Is this a dream? she asked.

No, he said.

When did it happen?

1936.

Reading Group Guide

The introduction, discussion questions, and suggested further reading that follow are designed to enhance your group’s discussion of American Music, the mesmerizing new novel by Jane Mendelsohn, best-selling author of I Was Amelia Earhart.

1. American Music is preceded by two epigraphs, one from Shakespeare: “O boys, this story / The world may read in me: my body’s mark’d / With Roman swords”; and one from Billie Holiday: “If you expect happy days, look out.” In what ways do these quotes introduce major themes of the novel? Why would Mendelsohn choose such disparate figures as Shakespeare and Billie Holiday?
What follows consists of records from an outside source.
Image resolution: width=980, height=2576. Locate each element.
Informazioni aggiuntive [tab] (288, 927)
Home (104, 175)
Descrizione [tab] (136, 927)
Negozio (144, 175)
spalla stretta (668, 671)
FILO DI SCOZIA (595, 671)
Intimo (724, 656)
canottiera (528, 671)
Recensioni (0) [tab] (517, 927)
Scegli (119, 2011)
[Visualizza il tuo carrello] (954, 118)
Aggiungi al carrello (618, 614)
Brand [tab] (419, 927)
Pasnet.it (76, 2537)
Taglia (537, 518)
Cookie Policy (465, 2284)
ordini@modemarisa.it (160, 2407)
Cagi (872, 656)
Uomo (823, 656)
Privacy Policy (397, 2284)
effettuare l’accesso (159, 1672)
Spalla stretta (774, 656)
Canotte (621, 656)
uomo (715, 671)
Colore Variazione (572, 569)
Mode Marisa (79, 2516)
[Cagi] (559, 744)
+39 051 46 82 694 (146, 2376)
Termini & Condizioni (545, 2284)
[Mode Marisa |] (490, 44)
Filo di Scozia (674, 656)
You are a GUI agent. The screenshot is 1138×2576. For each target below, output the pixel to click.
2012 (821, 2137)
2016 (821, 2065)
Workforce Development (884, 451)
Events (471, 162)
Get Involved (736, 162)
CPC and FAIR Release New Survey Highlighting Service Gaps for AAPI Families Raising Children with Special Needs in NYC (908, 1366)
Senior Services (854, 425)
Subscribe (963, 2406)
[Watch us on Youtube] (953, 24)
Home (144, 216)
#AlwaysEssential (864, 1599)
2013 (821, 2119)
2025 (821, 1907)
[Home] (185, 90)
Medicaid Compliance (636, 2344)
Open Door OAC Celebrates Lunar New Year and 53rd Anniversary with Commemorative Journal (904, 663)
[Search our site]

2. Why has Mendelsohn chosen American Music for her title? In what ways is music important in the novel?

3. Milo at first resists Honor’s attempts to help him. What is the turning point that allows him to open up to her?

4. American Music is centered around the idea that stories reside in the body and can be released through touch. Is this simply a metaphor, or does it represent a process that can happen outside the pages of a novel?

5. In what ways are Milo and Honor like readers within the novel? Why do they feel driven to understand the stories that are emerging from Milo?

6. When a taciturn Vivian is being interviewed before her show at the Museum of Modern Art, one of the museum’s benefactors says: “I can see why you never married. You don’t want to reveal anything” (p. 63). What parts of her life does Vivian want to keep secret? In what ways is American Music as a whole about the process of keeping and revealing secrets? What are the novel’s most surprising revelations?

7. Why does Iris steal Vivian’s photographs? Is she justified in doing so?

8. What effects does Mendelsohn achieve by layering her novel with the stories of so many characters from such different time periods?

9. Late in the novel, when Honor kisses Milo, “she felt a peace in not having to imagine anymore. Trouble starts, she thought, when we take the symbol for reality. . . . She didn’t have to do that anymore. . . ” (p. 211). Why would Honor feel peace at “not having to imagine anymore”? In what ways has she taken the symbol for the reality?

10. Mendelsohn's prose style might be described as lyrical or impressionistic. What are the most distinctive features of her writing? How does it differ from more straightforwardly realistic narrative prose?

11. Is American Music primarily a love story? How are the love relationships between Joe and Vivian, Hyacinth and Parvin, and Milo and Honor connected?

12. What does American Music reveal about the trauma of war? How has Milo been affected by nearly being killed in Iraq and by being pinned under the body of a dead fellow soldier?

13. Honor tells Milo: “Your body is like a haunted house. . . . And it seems as though I live there” (p. 185). In what ways is this true?

14. American Music is a novel of many disparate threads—different time frames, different characters and relationships, different generations in the same family. How does Mendelsohn bring these together at the end? What larger connections exist between all the stories in the novel?